Justice Department Releases Memo That Uses 9/11 Law to Justify U.S. Drone Killings
A secret government memo was released Monday that reveals that the Obama administration used the war against al-Qaida to justify the use of drones to kill Americans suspected of terrorism overseas.
The 2nd U.S. Circuit Court of Appeals in Manhattan released the memo after The New York Times and the American Civil Liberties Union filed a Freedom of Information Act lawsuit to have the Justice Department release memos that detailed the targeted killings. The memo says the war against al-Qaida justifies the killings and that a surprise attack against an American overseas does not violate the laws of war.
The Associated Press reports that the memo justified the September 2011 killing of U.S.-born al-Qaida leader Anwar Al-Awlaki and U.S. citizen Samir Khan. A U.S. drone strike a month later killed Awlaki's teenage son, Abdulrahman al-Awlaki, also a U.S. citizen.
U.S. officials considered Awlaki an "inspirational leader" for al-Qaida and linked him to several attacks on the United States, including an attempt to bomb a plane on its way to Detroit on Christmas Day, 2009, which a Dutch filmmaker thwarted.
The memorandum states that the killings were justified according to a law passed after the Sept. 11, 2001, attacks that allows the president to use force against people or organizations that planned, authorized or helped carry out the attacks. The memo also says the justification applies to a U.S. citizen who joins a terrorist organization.
Awlaki had been involved in a thwarted terror plot against the United States and had been plotting other attacks from Yemen.
According to the memo, Congress authorized the use of "necessary and appropriate" force against the individuals, and the killings were justified because they were in accordance with the laws of war.
The appeals court ruled that the memo should be released after President Obama publicly commented on the killings.
ACLU lawyer Jameel Jaffer, who argued the case before the court, told the AP that the memo needs to be disclosed because "the public still knows scandalously little about who the government is killing and why."
"There are few questions more important than the question of when the government has the authority to kill its own citizens," he added.

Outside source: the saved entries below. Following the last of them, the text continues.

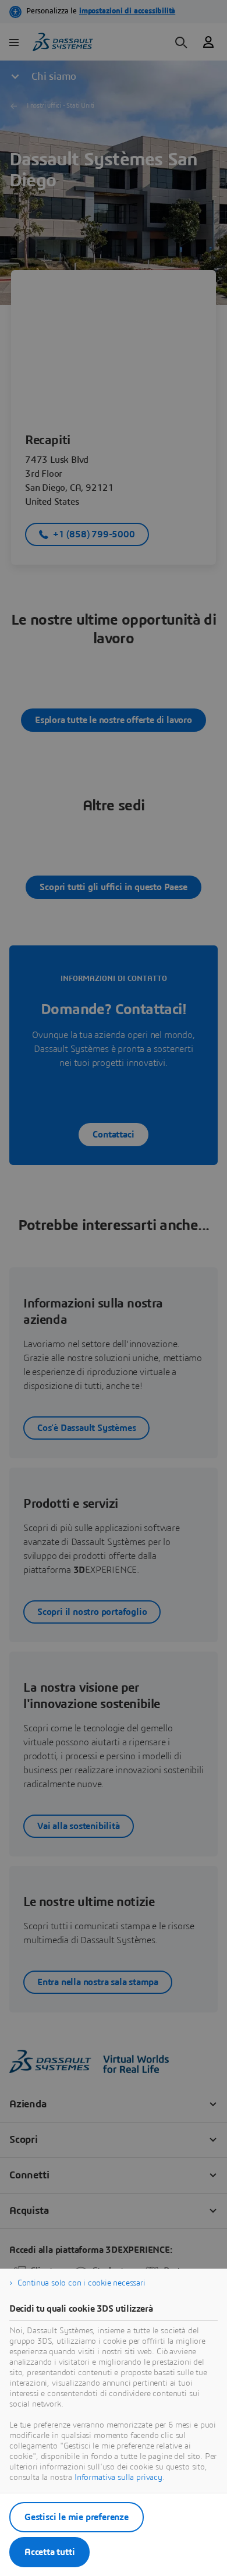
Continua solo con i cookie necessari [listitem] (81, 2283)
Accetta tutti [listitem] (49, 2552)
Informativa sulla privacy (118, 2478)
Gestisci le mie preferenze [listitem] (76, 2517)
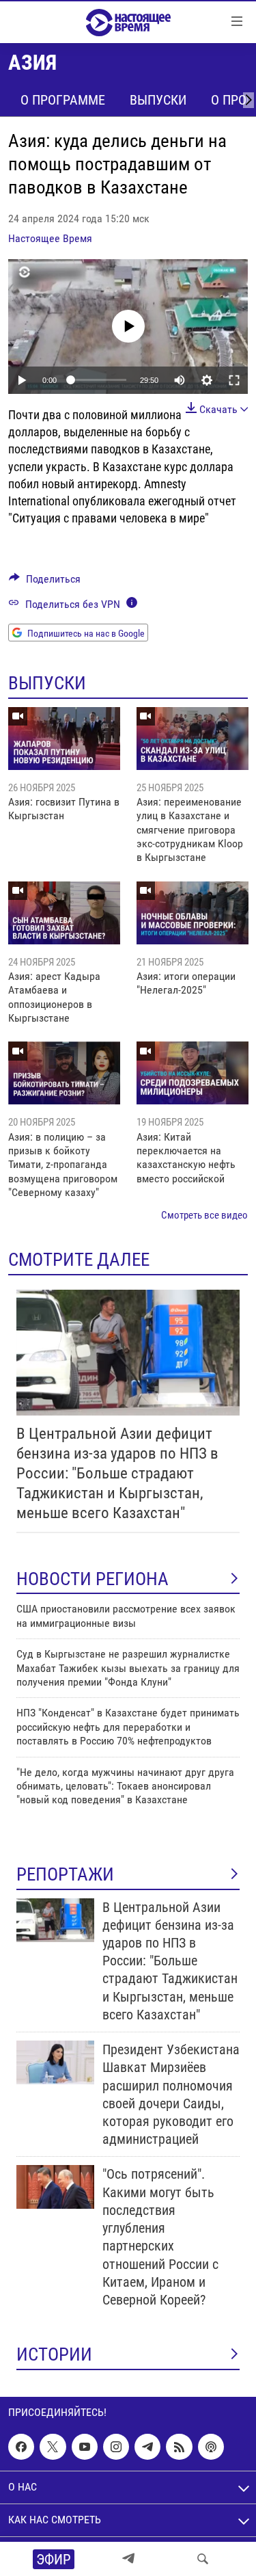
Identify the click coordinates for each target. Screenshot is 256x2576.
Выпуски (158, 100)
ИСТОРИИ (54, 2354)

Times counsel and Vice President David E. McGraw said the memo is "a critical addition to the public debate over targeted killings and should fuel a richer discussion of the legal and security issues that are at the heart of that debate."
David Barron wrote the memo. He is former chief of the Justice Department's Office of Legal Counsel and currently a judge on Boston's 1st Circuit Court of Appeals.
Pardiss Kebriaei, of the Center for Constitutional Rights, said the memo's contents show the program was built on "gross distortions of law."
Kebriaei, who worked with the ACLU on two lawsuits challenging Awlaki's killing, estimates that U.S. drone strikes since 2009 may have killed more than 4,000 people.
"The United States' loosening and redefining international rules governing the use of force and war is ultimately not going to make anyone any safer," Kebriaei said.
The 2nd Circuit Court has also ordered the Justice Department to disclose other legal opinions to decide if they too should be released.